AI Models

Ornith 1.0: The Local Coding Model That Writes Its Own Scaffold

DeepReinforce shipped Ornith 1.0 on June 25, 2026, and the real story is not the SWE-bench number, it is where the agent harness lives. Ornith learned to write its own scaffold, so the orchestration is inside the weights instead of bolted on around them. It is MIT-licensed, comes in four sizes, and the two smaller ones run on a single consumer GPU, fully offline, fully private.

Jithin Kumar PalepuJune 25, 202613 min read

On June 25, 2026, DeepReinforce released Ornith 1.0, a family of open, MIT-licensed coding models with one genuinely new idea: the model does not just solve the task, it also writes the agent scaffold it solves the task inside, and it learned both at the same time. That sounds like a detail. It is the whole point, and it is why a 35-billion parameter model you can run on a used graphics card behaves less like a chatbot and more like an agent that already knows how to drive itself.
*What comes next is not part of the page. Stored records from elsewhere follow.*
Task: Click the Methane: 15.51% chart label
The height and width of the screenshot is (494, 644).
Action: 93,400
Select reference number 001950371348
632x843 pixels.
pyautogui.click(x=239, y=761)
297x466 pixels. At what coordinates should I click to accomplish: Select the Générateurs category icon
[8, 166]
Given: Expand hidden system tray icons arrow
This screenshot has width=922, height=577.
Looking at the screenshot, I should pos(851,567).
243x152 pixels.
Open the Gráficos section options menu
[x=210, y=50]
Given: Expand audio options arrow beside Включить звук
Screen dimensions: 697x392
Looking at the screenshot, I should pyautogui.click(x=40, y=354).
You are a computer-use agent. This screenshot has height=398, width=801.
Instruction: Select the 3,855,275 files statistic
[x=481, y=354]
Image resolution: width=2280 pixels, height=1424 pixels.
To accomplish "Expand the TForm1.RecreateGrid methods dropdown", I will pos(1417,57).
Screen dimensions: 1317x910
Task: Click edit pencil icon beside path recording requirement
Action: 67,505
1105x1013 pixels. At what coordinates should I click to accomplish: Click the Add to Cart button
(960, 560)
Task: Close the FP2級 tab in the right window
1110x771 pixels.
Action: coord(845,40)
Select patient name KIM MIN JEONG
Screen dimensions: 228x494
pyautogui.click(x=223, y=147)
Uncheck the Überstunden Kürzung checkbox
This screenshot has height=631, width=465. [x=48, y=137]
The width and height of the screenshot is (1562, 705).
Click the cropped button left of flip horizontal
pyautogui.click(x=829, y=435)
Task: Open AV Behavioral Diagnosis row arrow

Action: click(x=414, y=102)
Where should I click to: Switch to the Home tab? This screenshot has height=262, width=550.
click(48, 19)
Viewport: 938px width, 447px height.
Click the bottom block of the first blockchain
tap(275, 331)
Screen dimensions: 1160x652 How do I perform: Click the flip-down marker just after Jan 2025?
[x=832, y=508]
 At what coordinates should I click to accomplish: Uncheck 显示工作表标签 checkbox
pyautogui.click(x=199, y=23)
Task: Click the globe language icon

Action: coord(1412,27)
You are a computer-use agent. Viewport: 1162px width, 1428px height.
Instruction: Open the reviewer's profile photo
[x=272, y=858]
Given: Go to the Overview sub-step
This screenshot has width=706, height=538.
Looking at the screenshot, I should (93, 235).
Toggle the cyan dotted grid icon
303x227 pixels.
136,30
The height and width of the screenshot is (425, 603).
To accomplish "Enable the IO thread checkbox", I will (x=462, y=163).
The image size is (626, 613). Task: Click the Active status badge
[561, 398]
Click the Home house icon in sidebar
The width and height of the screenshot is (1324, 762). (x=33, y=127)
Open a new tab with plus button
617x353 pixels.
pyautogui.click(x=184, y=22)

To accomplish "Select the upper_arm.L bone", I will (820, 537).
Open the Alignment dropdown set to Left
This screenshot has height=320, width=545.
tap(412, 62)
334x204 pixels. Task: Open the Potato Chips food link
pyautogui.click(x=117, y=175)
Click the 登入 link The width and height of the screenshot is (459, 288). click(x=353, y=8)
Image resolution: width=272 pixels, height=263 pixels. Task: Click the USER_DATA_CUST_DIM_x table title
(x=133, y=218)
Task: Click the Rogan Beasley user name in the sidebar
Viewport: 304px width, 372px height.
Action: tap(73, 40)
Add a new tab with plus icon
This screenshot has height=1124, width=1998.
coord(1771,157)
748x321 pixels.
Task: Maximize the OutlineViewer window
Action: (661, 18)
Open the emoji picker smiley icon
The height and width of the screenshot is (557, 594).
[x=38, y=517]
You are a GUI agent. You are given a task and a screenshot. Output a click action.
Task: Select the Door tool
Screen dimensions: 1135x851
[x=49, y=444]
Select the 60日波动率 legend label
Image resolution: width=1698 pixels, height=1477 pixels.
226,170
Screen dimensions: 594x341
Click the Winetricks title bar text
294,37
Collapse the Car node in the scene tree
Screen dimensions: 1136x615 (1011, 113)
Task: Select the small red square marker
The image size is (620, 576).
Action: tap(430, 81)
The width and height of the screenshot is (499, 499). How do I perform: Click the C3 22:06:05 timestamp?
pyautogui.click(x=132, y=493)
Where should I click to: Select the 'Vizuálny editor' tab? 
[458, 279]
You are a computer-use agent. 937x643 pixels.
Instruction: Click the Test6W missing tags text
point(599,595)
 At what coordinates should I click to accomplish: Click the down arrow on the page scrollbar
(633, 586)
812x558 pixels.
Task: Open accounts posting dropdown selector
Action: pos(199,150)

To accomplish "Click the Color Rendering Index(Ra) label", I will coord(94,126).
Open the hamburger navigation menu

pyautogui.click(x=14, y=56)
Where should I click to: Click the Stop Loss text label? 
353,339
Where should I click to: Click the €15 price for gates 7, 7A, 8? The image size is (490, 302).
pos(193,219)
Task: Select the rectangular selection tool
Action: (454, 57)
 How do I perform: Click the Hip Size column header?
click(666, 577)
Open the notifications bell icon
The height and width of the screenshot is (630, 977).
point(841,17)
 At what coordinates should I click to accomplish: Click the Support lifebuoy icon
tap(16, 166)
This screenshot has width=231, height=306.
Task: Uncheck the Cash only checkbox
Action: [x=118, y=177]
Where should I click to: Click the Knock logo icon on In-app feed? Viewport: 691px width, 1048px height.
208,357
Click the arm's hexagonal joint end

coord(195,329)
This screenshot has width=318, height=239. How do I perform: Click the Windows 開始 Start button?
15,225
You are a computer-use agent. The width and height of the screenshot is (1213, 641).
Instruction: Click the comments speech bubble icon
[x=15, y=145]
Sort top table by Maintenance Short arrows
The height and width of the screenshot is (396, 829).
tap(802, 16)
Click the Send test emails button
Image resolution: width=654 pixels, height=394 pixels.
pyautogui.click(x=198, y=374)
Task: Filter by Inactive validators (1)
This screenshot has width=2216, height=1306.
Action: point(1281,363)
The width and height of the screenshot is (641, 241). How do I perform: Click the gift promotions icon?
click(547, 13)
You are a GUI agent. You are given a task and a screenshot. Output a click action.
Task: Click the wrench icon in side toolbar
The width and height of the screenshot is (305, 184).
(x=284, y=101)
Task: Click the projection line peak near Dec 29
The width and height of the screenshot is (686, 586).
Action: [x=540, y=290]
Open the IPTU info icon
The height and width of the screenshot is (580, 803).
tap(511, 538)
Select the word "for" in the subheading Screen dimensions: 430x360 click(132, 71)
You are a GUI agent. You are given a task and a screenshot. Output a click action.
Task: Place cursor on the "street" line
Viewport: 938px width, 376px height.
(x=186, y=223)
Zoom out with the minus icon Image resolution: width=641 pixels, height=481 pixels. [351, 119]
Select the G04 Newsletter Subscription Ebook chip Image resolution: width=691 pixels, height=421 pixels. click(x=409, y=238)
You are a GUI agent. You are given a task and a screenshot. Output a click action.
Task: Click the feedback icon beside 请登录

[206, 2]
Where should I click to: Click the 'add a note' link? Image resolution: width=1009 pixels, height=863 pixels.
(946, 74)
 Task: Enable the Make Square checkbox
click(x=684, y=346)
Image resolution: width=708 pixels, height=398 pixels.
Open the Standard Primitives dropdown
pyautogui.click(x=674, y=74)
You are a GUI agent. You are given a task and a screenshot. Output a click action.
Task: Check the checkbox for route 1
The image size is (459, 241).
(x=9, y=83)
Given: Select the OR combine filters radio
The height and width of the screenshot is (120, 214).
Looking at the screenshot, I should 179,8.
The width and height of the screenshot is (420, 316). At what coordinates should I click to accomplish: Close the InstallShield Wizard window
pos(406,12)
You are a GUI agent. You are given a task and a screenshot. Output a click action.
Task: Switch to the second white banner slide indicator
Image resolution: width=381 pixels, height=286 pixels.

For the last two years the open coding-model recipe has been fixed: someone trains a strong solver, then a separate team hand-builds the agent harness around it, the retry logic, the planning prompts, the tool-call formatting, the “if the test fails, do this” rules. The scaffold was human engineering; the model was the engine you dropped into it. Ornith 1.0 collapses that split. It treats the scaffold as something to learn, with reinforcement learning, at the same time as the code. That is what “self-scaffolding” means, and it changes what a small, local model is capable of on its own.

Everyone else trains the solver and hand-builds the harness around it. Ornith trained the harness into the weights.

What is “self-scaffolding,” concretely?

Start with the problem it solves. A raw language model is good at producing a chunk of code. An agent is something else: it reads a task, makes a plan, edits files, runs the tests, reads the failure, and tries again, across dozens of tool calls, without losing the thread. The gap between “writes good code” and “recovers from its own mistakes over a long run” is exactly the scaffold. Traditionally you write that scaffold by hand and pray it generalizes.

Ornith trains it instead. During RL, the model runs in two stages on each task. First it reads the task and proposes a refined scaffold, the plan and orchestration strategy it intends to use. Then it runs that scaffold to generate solution rollouts, the actual edits and tool calls that try to solve the problem. The key line from the DeepReinforce writeup is that the reward from the rollout flows back to both stages. If a scaffold leads to solutions that pass, that scaffold gets reinforced. Good orchestration strategies emerge on their own, without anyone hand-engineering a harness.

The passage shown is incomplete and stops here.